## [Excerpted passage]
In this hour you will learn about features and techniques of Flash that make the animation process easier. However, frame-by-frame animation isn't a "feature" of Flash; it's a technique that you implement by using Flash's features. I mention this because I doubt you'll find "frame-by-frame" anywhere in the Flash manual or help files.

Enough talk! In the following task you'll make a quick animation, and then we can discuss what you've built.

Try It Yourself: Make a Frame-by-Frame Animation

In this task you'll make an animation of a stick man taking a walk. Follow these steps:

1.

Draw a stick man by using only lines (no fills) and make sure everything is snapped together, as in Figure 7.1.

Figure 7.1. In this stick man drawn with lines, lines are used because they are easier to modify than shape fills.


2.

Single-click just to the right of the keyframe dot in Layer 1 that is, click in the second cell of Layer 1.

3.

Data records:

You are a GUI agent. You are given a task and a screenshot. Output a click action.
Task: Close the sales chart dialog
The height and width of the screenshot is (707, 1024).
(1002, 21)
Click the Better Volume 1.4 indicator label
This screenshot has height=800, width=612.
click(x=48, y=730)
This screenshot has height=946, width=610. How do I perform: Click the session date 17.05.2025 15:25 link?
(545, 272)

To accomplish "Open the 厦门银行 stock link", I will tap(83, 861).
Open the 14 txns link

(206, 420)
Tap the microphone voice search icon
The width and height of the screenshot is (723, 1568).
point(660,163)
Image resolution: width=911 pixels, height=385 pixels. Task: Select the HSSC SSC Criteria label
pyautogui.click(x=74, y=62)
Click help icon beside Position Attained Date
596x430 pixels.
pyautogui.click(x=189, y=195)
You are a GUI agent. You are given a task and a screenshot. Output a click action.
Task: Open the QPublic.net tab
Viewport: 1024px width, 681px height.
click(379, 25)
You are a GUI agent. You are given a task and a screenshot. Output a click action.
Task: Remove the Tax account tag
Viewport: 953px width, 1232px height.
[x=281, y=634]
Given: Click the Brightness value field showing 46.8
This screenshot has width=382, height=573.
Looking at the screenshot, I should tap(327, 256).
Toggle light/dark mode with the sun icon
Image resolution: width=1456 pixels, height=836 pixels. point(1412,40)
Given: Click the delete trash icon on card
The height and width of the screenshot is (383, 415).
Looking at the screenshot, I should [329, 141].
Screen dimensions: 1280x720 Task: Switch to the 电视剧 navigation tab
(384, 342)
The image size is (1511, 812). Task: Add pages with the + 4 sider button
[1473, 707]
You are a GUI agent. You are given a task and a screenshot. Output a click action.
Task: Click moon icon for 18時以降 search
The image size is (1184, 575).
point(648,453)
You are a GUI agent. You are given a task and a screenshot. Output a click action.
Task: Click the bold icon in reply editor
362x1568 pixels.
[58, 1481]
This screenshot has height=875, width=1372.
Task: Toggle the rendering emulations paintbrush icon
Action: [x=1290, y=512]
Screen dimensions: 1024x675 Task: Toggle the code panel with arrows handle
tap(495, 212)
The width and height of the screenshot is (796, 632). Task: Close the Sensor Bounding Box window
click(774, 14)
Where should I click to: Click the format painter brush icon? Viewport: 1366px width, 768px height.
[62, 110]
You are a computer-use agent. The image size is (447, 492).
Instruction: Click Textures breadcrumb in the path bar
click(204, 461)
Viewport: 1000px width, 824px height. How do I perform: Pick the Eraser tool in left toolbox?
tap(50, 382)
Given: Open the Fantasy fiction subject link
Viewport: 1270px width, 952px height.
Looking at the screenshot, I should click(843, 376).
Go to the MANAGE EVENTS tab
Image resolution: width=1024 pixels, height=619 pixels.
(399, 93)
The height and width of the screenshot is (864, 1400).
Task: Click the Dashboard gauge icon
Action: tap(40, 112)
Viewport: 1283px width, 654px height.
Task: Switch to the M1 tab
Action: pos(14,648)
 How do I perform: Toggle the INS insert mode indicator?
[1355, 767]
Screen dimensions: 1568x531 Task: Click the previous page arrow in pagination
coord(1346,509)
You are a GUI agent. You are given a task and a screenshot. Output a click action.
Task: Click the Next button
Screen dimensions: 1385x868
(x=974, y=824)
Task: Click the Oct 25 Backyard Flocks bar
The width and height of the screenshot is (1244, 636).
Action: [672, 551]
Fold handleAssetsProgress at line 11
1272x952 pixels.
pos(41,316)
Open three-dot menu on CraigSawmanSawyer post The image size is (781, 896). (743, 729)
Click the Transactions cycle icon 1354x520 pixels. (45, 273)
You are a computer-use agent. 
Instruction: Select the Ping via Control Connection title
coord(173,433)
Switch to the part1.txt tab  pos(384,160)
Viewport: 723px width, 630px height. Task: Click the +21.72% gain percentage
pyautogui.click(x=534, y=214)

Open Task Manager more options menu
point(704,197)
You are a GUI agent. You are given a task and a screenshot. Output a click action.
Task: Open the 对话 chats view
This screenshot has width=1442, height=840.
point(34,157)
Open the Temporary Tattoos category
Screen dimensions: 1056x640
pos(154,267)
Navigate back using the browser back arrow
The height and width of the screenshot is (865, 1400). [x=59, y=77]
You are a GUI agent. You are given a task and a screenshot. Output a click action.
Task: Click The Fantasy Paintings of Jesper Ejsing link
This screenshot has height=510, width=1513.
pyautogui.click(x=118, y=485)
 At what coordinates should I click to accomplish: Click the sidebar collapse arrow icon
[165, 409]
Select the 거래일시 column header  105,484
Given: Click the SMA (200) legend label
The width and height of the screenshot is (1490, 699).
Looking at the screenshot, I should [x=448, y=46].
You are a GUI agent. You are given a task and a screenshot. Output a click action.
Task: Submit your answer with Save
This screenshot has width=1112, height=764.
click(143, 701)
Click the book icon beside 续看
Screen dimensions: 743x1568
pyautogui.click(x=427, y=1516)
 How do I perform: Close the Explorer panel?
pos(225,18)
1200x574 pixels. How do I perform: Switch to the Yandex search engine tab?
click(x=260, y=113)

## [Problem to solve]
Quote the frame-by-frame animation passage word for word, between "Draw a stick" and "of Layer 1.", inclusive. The items are separate material and unrelated to the passage.

## [Completed task]
Draw a stick man by using only lines (no fills) and make sure everything is snapped together, as in Figure 7.1.

Figure 7.1. In this stick man drawn with lines, lines are used because they are easier to modify than shape fills.


2.

Single-click just to the right of the keyframe dot in Layer 1 that is, click in the second cell of Layer 1.